(Task requirements)
Leave the pictures out, and repeat exactly every line from the one with "Where should I" through the end of the data below.

(Dataset records)
#####

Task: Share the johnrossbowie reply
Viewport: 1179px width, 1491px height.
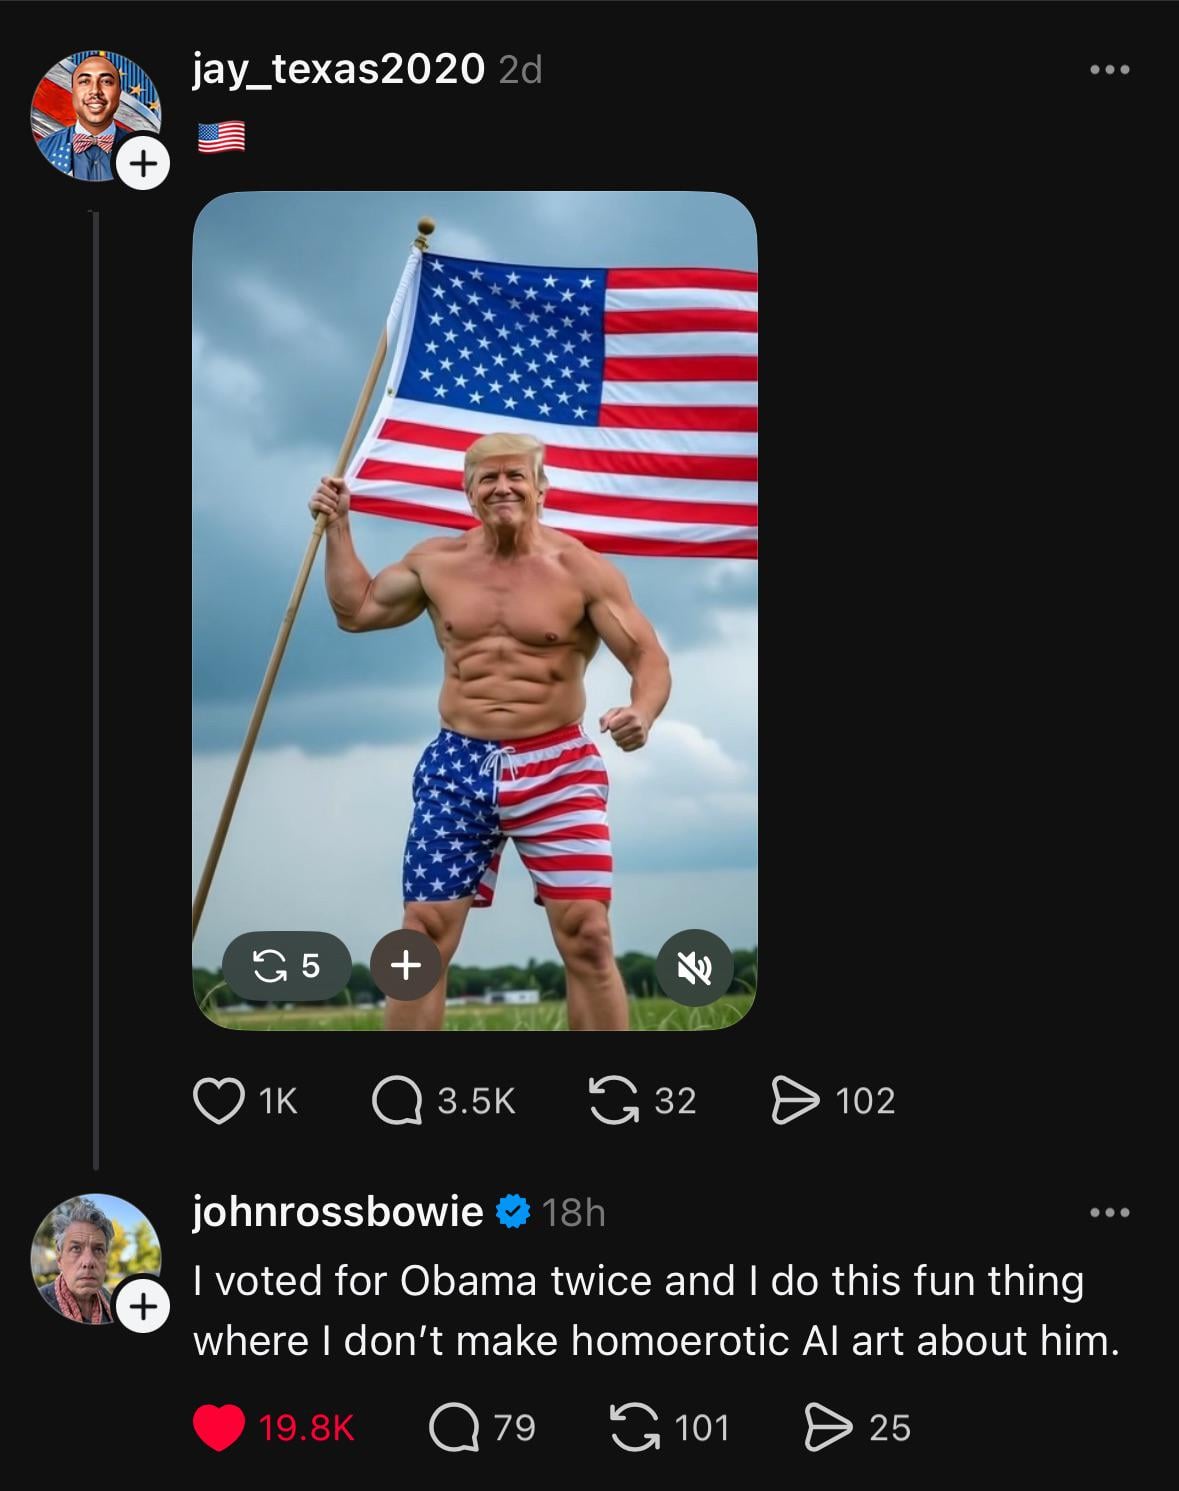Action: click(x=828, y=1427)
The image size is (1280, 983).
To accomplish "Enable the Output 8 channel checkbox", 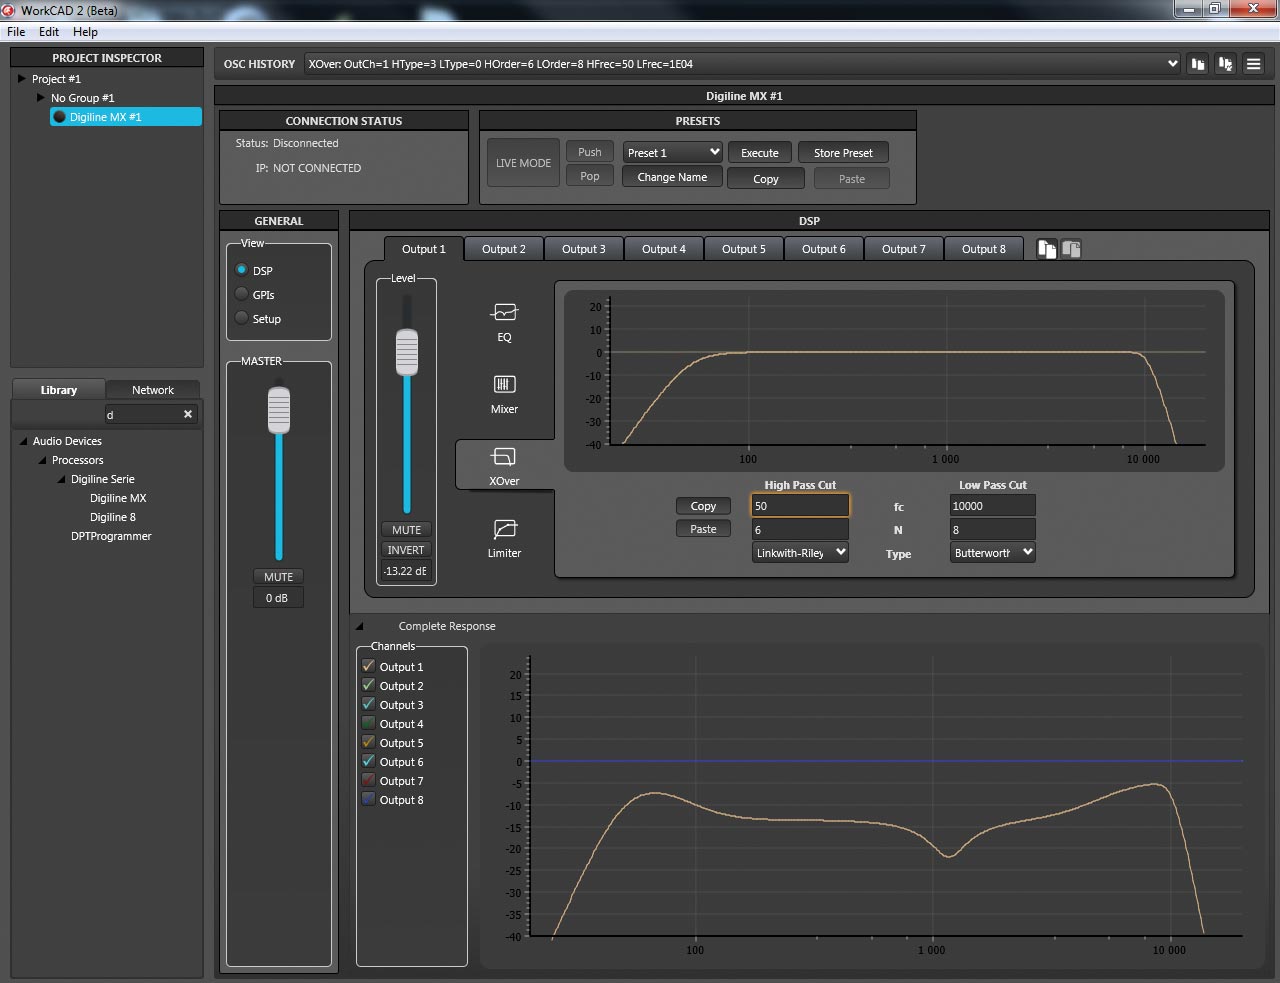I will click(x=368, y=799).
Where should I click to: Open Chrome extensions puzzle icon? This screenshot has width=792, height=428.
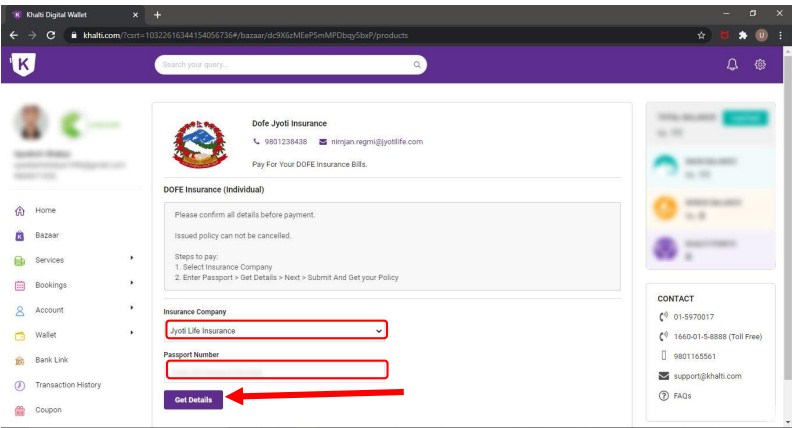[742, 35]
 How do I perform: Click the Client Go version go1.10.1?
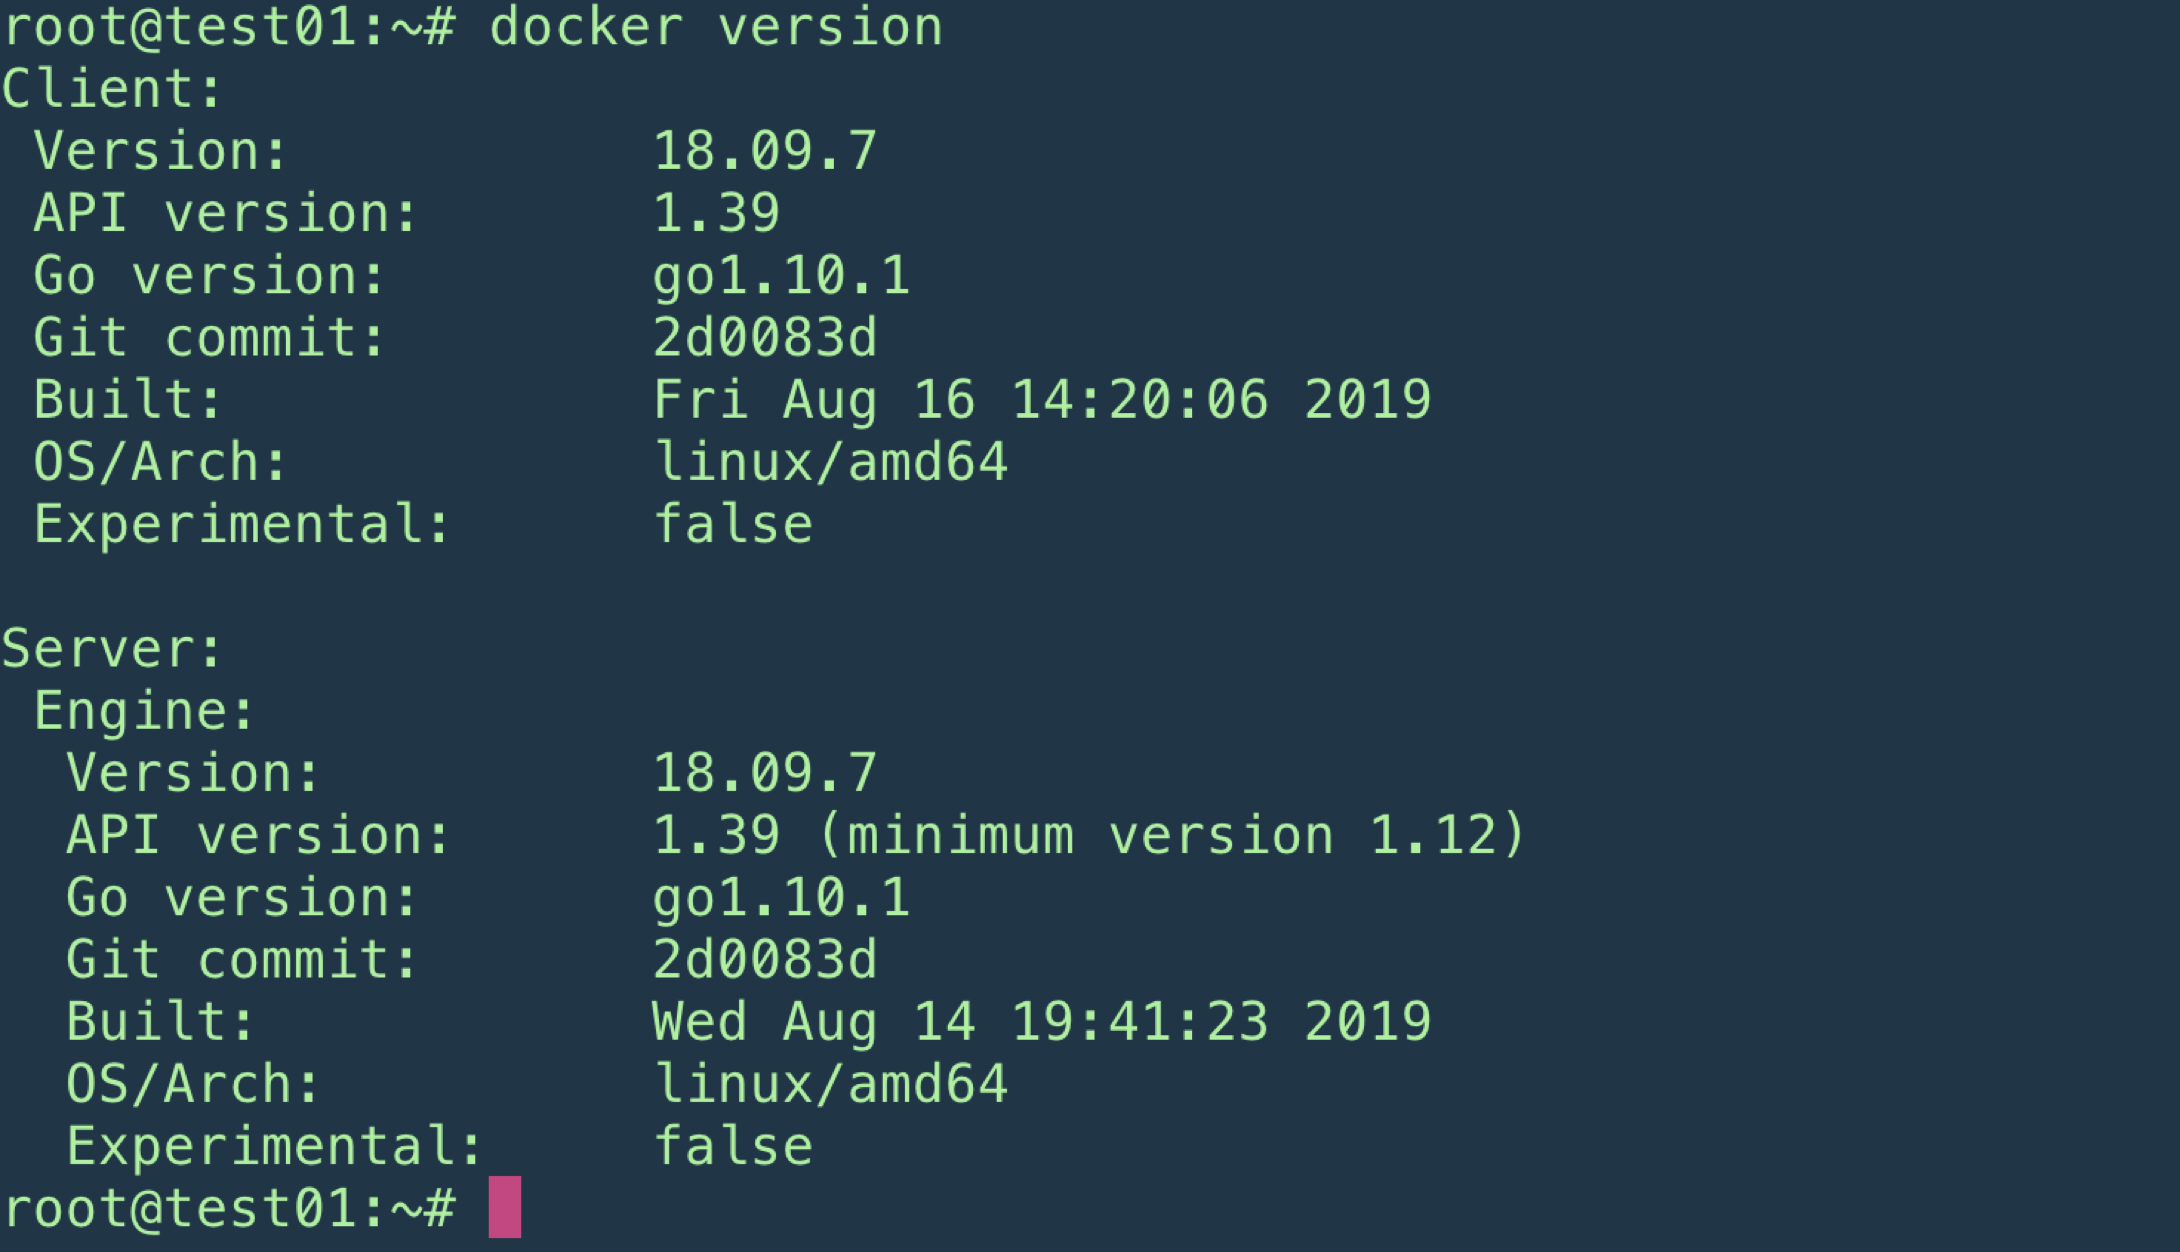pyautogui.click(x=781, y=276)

#####

(Your solution)
Where should I click to: Open Chrome extensions puzzle icon? This screenshot has width=792, height=428.
[742, 35]
 How do I perform: Click the Client Go version go1.10.1?
pyautogui.click(x=781, y=276)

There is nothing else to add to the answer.